TASK TO COMPLETE —
Give every entry again, exactly as it stands.

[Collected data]
####################
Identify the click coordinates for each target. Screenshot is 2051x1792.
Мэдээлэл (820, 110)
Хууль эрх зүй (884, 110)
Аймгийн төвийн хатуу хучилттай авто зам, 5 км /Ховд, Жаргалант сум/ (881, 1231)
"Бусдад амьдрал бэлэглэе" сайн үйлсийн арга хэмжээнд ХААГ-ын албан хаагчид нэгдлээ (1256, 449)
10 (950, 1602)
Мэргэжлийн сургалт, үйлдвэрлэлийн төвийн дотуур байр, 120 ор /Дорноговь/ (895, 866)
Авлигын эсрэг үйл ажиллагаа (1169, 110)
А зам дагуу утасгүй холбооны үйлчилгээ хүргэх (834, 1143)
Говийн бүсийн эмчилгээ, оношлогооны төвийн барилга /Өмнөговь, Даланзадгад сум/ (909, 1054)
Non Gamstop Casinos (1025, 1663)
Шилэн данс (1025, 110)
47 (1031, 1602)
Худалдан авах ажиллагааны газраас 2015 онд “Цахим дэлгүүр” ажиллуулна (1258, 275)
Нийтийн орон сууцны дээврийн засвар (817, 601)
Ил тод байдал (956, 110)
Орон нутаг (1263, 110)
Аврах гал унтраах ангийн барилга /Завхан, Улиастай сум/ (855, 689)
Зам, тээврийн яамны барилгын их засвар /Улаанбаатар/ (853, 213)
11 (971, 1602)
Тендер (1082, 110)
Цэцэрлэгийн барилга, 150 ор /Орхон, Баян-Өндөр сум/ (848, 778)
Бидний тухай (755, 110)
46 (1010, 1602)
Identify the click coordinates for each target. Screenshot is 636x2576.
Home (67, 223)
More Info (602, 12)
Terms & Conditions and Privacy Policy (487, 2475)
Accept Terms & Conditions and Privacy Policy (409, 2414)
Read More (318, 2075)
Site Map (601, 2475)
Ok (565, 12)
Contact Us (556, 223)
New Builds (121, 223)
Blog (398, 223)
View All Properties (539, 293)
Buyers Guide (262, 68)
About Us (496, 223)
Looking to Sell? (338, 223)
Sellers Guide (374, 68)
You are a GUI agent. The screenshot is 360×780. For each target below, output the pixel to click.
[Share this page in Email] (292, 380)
####################
SOLUTION —
Identify the click coordinates for each target. Screenshot is 2051x1792.
Мэдээлэл (820, 110)
Хууль эрх зүй (884, 110)
Аймгийн төвийн хатуу хучилттай авто зам, 5 км /Ховд, Жаргалант сум/ (881, 1231)
"Бусдад амьдрал бэлэглэе" сайн үйлсийн арга хэмжээнд ХААГ-ын албан хаагчид нэгдлээ (1256, 449)
10 (950, 1602)
Мэргэжлийн сургалт, үйлдвэрлэлийн төвийн дотуур байр, 120 ор /Дорноговь/ (895, 866)
Авлигын эсрэг үйл ажиллагаа (1169, 110)
А зам дагуу утасгүй холбооны үйлчилгээ хүргэх (834, 1143)
Говийн бүсийн эмчилгээ, оношлогооны төвийн барилга /Өмнөговь, Даланзадгад сум/ (909, 1054)
Non Gamstop Casinos (1025, 1663)
Шилэн данс (1025, 110)
47 (1031, 1602)
Худалдан авах ажиллагааны газраас 2015 онд “Цахим дэлгүүр” ажиллуулна (1258, 275)
Нийтийн орон сууцны дээврийн засвар (817, 601)
Ил тод байдал (956, 110)
Орон нутаг (1263, 110)
Аврах гал унтраах ангийн барилга /Завхан, Улиастай сум/ (855, 689)
Зам, тээврийн яамны барилгын их засвар /Улаанбаатар/ (853, 213)
11 (971, 1602)
Тендер (1082, 110)
Цэцэрлэгийн барилга, 150 ор /Орхон, Баян-Өндөр сум/ (848, 778)
Бидний тухай (755, 110)
46 (1010, 1602)
Identify the click coordinates for each target. Screenshot is 636x2576.
Home (67, 223)
More Info (602, 12)
Terms & Conditions and Privacy Policy (487, 2475)
Accept Terms & Conditions and Privacy Policy (409, 2414)
Read More (318, 2075)
Site Map (601, 2475)
Ok (565, 12)
Contact Us (556, 223)
New Builds (121, 223)
Blog (398, 223)
View All Properties (539, 293)
Buyers Guide (262, 68)
About Us (496, 223)
Looking to Sell? (338, 223)
Sellers Guide (374, 68)
You are a GUI agent. The screenshot is 360×780. For each target below, output the pixel to click.
[Share this page in Email] (292, 380)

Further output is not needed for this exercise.